Top of Data to examine
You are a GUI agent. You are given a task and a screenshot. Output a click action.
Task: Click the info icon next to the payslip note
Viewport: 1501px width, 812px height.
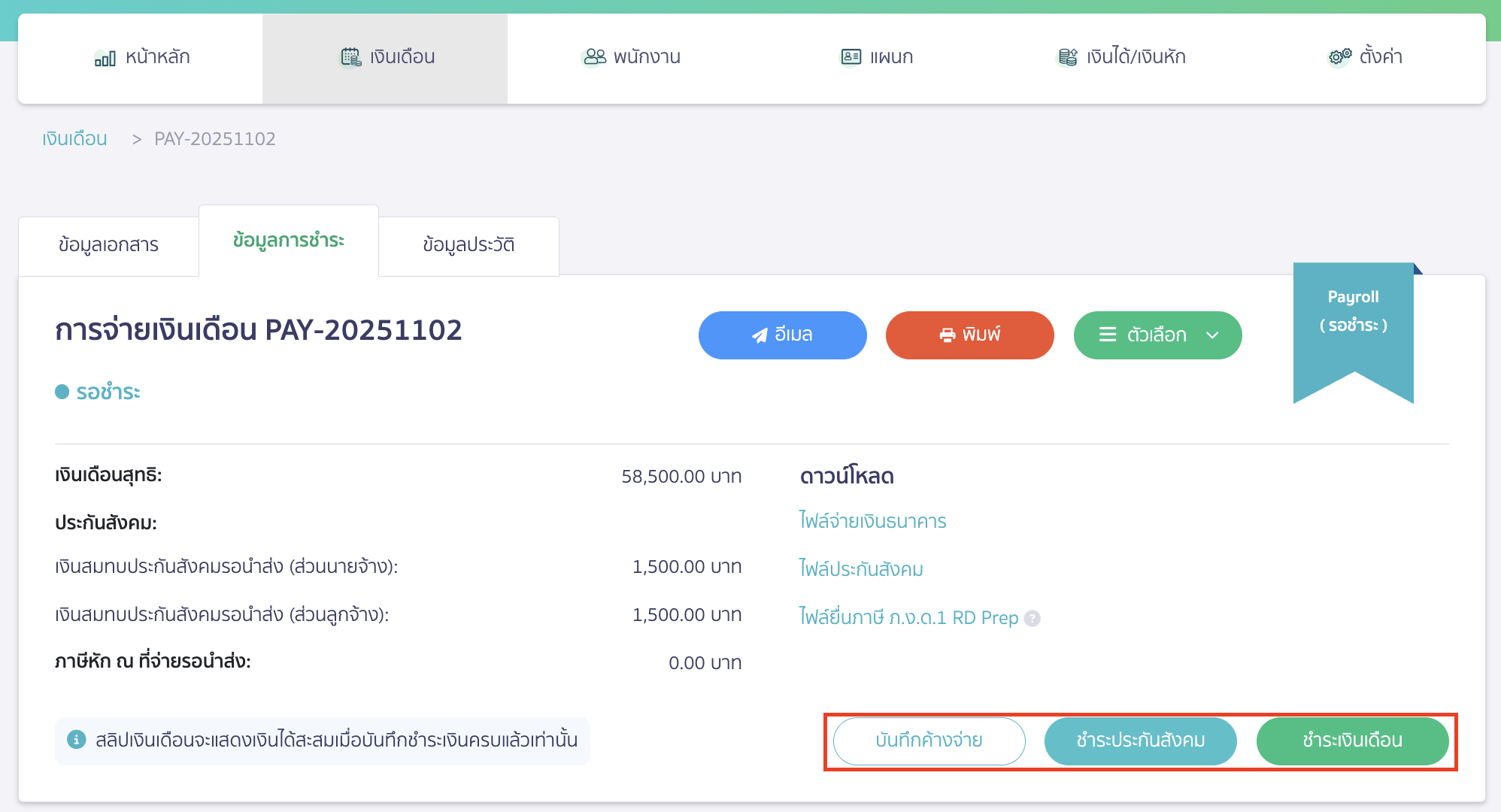point(78,740)
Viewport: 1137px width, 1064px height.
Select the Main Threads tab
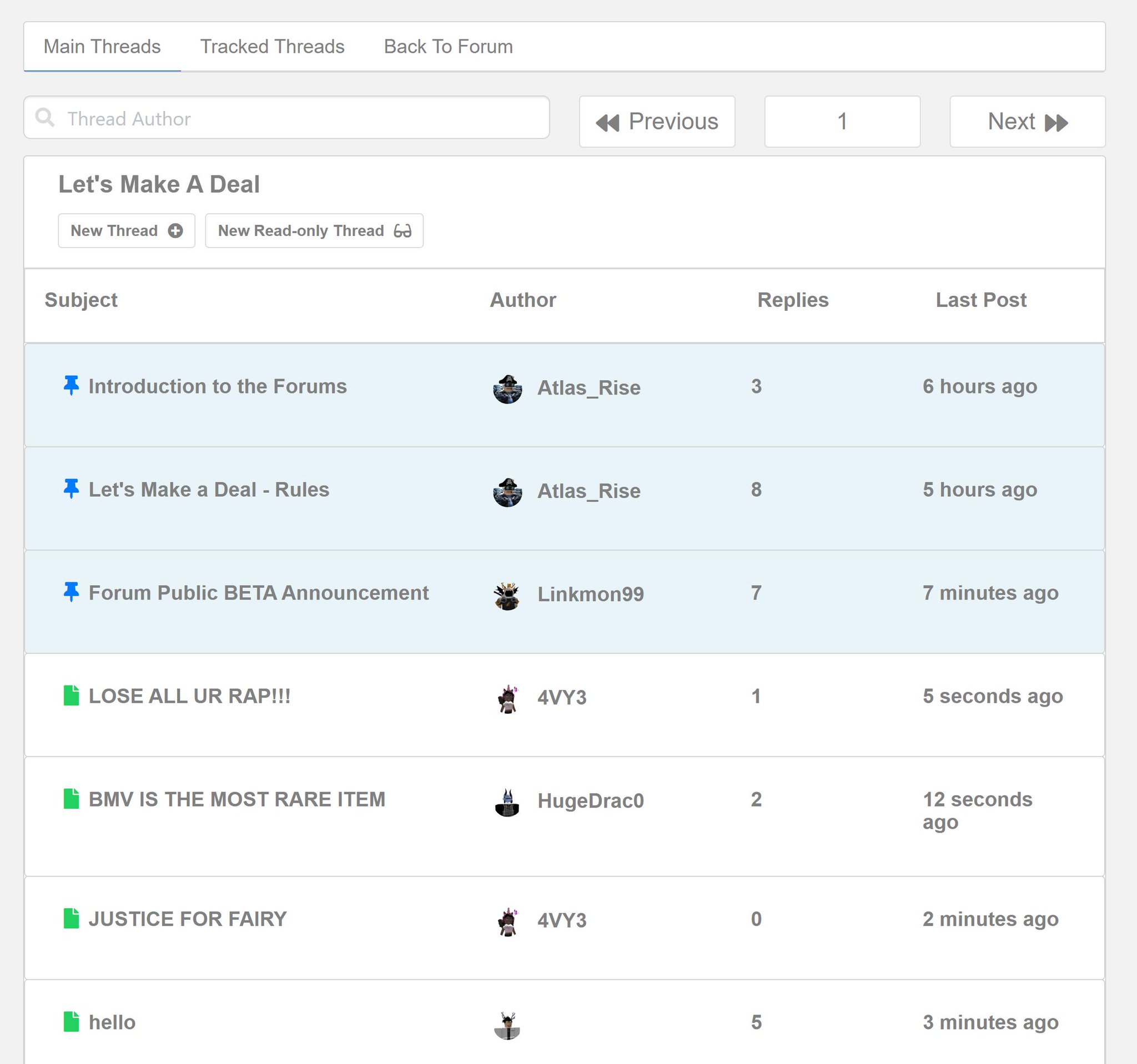pyautogui.click(x=102, y=47)

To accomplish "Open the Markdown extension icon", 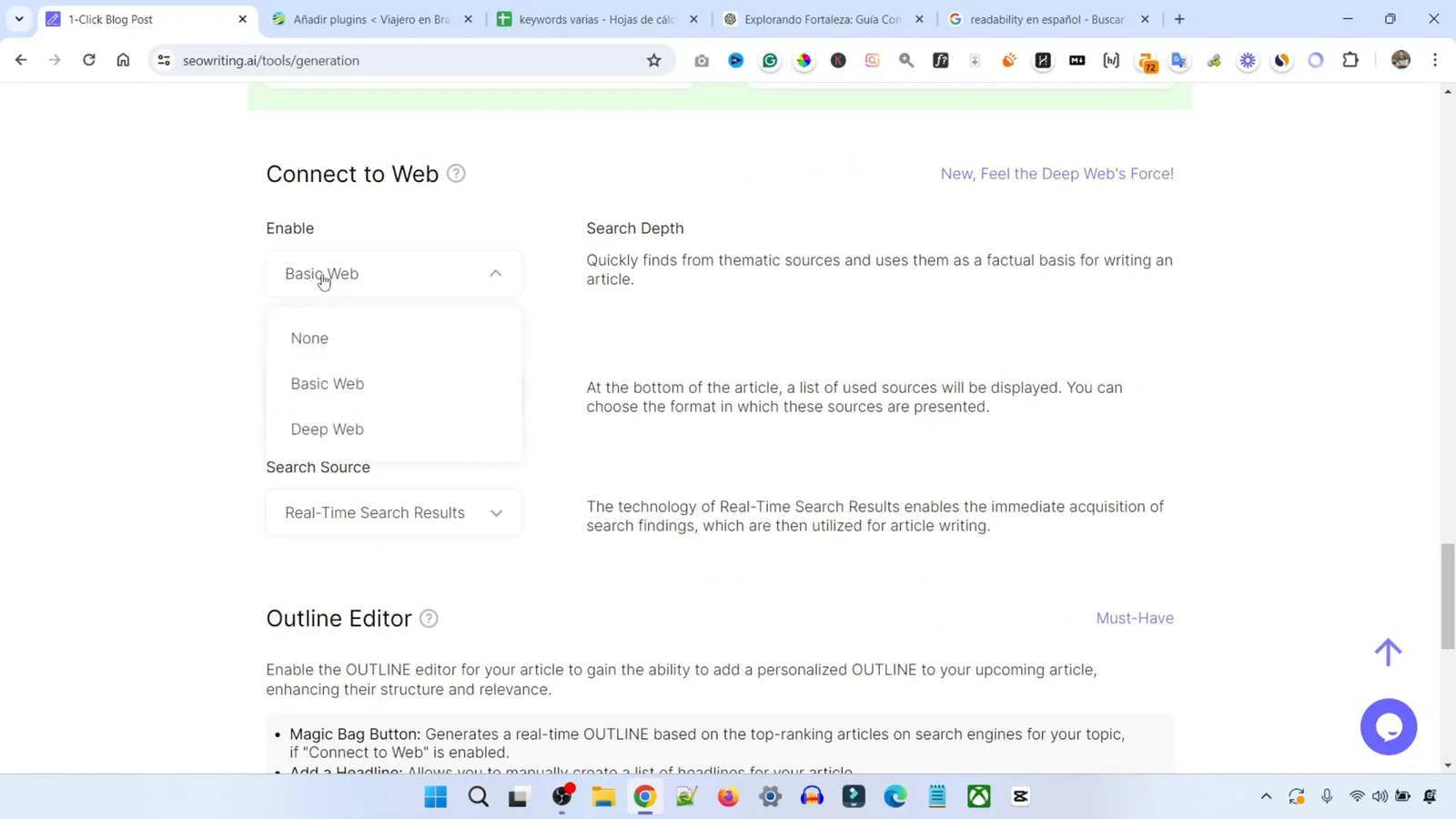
Bottom of Data to examine
▸ Exercise objective
Line by line and exactly, reproduce the span from the line with "Task: Click the" through the end of the data above, both ends included, with pictures left out.

▸ Answer space
Task: Click the info icon next to the payslip note
Viewport: 1501px width, 812px height.
point(78,740)
Viewport: 1137px width, 1064px height.
Select the Main Threads tab
pyautogui.click(x=102, y=47)

To accomplish "Open the Markdown extension icon", 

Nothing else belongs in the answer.